• **Goal of the exercise**
From the entries below, please output exactly the lines starting at the one containing "دکتر_علی_خویه (1245, 709)" and ending at the one containing "Screenshot is 1470x2494.", both included.

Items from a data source
===============

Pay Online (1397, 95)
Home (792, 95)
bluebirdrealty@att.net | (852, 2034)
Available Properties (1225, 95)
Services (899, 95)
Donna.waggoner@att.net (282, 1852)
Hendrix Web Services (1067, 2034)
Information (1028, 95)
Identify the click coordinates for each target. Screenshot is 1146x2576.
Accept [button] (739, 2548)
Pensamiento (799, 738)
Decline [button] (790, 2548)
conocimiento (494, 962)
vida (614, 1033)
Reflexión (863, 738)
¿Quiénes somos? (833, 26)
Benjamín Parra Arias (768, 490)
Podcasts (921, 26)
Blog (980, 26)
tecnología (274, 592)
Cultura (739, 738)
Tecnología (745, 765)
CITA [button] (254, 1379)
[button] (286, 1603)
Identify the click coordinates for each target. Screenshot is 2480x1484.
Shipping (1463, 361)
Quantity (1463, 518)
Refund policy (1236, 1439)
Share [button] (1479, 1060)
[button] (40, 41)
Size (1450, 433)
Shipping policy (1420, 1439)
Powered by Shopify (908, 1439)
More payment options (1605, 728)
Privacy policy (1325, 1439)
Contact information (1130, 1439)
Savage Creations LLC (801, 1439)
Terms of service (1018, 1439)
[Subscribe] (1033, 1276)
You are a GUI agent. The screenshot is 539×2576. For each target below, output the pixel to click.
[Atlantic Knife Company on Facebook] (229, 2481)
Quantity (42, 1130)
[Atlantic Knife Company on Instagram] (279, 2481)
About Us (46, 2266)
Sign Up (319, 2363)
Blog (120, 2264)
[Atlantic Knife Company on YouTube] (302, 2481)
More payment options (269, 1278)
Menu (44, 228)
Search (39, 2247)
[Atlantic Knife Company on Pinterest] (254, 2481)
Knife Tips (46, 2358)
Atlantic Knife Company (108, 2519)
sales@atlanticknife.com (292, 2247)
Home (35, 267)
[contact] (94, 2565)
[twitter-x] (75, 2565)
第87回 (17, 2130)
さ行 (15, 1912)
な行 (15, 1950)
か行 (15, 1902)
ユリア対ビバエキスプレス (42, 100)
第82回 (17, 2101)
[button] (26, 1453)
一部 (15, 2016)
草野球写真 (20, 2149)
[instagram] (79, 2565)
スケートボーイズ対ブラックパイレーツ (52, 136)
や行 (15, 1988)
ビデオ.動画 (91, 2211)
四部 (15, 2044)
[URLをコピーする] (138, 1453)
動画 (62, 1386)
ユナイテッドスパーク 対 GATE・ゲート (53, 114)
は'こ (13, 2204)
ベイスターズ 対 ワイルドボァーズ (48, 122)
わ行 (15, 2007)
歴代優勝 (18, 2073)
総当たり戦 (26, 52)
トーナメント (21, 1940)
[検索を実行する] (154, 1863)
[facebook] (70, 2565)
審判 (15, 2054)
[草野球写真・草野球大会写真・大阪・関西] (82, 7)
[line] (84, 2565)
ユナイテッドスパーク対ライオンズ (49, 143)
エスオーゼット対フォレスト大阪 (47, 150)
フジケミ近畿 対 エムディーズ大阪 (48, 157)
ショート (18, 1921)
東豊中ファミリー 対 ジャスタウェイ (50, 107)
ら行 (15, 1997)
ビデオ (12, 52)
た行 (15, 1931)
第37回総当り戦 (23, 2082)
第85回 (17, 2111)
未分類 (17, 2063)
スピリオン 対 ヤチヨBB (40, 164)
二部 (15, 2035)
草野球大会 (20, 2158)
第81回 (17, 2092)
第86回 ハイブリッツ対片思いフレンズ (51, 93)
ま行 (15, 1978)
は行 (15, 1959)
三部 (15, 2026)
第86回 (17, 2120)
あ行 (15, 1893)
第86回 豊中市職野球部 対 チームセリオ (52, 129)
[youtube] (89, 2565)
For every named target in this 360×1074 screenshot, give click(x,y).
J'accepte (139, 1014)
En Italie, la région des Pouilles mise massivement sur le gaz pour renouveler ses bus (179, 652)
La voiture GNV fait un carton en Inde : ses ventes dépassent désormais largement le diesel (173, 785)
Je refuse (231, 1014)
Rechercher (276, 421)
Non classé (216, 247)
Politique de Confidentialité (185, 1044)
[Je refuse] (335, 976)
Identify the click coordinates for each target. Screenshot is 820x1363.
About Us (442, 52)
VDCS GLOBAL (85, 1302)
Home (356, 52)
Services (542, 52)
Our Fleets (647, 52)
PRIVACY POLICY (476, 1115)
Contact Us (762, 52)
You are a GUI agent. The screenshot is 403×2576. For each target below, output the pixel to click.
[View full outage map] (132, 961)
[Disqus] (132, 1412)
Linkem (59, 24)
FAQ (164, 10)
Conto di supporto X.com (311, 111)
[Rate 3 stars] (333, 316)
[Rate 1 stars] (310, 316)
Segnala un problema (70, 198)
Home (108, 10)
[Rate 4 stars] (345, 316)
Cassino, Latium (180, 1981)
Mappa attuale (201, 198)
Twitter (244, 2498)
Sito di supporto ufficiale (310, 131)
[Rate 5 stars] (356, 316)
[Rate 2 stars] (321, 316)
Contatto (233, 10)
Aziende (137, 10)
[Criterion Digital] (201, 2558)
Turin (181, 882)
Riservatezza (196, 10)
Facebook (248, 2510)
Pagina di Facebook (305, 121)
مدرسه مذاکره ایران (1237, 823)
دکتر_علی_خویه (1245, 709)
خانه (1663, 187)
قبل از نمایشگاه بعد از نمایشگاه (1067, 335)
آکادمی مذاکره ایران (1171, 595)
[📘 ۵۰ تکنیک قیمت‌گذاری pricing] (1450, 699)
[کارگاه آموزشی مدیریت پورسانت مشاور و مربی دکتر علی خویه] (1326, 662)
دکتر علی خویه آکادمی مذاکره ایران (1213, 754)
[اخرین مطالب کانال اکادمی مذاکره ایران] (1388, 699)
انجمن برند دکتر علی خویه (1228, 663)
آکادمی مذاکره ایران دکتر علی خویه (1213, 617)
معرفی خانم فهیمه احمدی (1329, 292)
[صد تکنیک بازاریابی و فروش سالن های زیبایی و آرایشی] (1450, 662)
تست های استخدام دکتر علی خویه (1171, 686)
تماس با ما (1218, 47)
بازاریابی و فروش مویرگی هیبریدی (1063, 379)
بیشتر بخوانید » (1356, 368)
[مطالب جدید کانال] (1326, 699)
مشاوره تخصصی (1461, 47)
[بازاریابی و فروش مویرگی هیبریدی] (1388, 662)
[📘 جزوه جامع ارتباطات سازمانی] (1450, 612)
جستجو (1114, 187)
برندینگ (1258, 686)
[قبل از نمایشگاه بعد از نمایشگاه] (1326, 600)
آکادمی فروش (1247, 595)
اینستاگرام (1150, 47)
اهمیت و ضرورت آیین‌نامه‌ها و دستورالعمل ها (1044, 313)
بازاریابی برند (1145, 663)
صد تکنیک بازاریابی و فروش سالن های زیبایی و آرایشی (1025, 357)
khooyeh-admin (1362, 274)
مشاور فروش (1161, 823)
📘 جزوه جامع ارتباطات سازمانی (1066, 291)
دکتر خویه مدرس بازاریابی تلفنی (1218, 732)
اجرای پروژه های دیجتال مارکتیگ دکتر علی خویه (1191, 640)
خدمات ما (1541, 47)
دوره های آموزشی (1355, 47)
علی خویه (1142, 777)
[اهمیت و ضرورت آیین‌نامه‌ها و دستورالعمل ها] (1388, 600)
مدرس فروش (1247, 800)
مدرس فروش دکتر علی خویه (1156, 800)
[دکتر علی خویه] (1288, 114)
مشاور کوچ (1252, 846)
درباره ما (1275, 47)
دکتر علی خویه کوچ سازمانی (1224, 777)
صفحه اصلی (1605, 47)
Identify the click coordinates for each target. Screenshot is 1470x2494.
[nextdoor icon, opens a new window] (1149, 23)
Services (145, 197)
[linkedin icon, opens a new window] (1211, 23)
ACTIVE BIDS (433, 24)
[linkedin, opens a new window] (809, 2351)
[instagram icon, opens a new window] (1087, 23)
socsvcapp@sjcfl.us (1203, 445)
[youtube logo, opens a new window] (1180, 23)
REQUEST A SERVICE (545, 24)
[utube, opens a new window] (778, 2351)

===============

• **Written reply**
دکتر_علی_خویه (1245, 709)
خانه (1663, 187)
قبل از نمایشگاه بعد از نمایشگاه (1067, 335)
آکادمی مذاکره ایران (1171, 595)
[📘 ۵۰ تکنیک قیمت‌گذاری pricing] (1450, 699)
[کارگاه آموزشی مدیریت پورسانت مشاور و مربی دکتر علی خویه] (1326, 662)
دکتر علی خویه آکادمی مذاکره ایران (1213, 754)
[اخرین مطالب کانال اکادمی مذاکره ایران] (1388, 699)
انجمن برند دکتر علی خویه (1228, 663)
آکادمی مذاکره ایران دکتر علی خویه (1213, 617)
معرفی خانم فهیمه احمدی (1329, 292)
[صد تکنیک بازاریابی و فروش سالن های زیبایی و آرایشی] (1450, 662)
تست های استخدام دکتر علی خویه (1171, 686)
تماس با ما (1218, 47)
بازاریابی و فروش مویرگی هیبریدی (1063, 379)
بیشتر بخوانید » (1356, 368)
[مطالب جدید کانال] (1326, 699)
مشاوره تخصصی (1461, 47)
[بازاریابی و فروش مویرگی هیبریدی] (1388, 662)
[📘 جزوه جامع ارتباطات سازمانی] (1450, 612)
جستجو (1114, 187)
برندینگ (1258, 686)
[قبل از نمایشگاه بعد از نمایشگاه] (1326, 600)
آکادمی فروش (1247, 595)
اینستاگرام (1150, 47)
اهمیت و ضرورت آیین‌نامه‌ها و دستورالعمل ها (1044, 313)
بازاریابی برند (1145, 663)
صد تکنیک بازاریابی و فروش سالن های زیبایی و آرایشی (1025, 357)
khooyeh-admin (1362, 274)
مشاور فروش (1161, 823)
📘 جزوه جامع ارتباطات سازمانی (1066, 291)
دکتر خویه مدرس بازاریابی تلفنی (1218, 732)
اجرای پروژه های دیجتال مارکتیگ دکتر علی خویه (1191, 640)
خدمات ما (1541, 47)
دوره های آموزشی (1355, 47)
علی خویه (1142, 777)
[اهمیت و ضرورت آیین‌نامه‌ها و دستورالعمل ها] (1388, 600)
مدرس فروش (1247, 800)
مدرس فروش دکتر علی خویه (1156, 800)
[دکتر علی خویه] (1288, 114)
مشاور کوچ (1252, 846)
درباره ما (1275, 47)
دکتر علی خویه کوچ سازمانی (1224, 777)
صفحه اصلی (1605, 47)
Identify the click coordinates for each target. Screenshot is 1470x2494.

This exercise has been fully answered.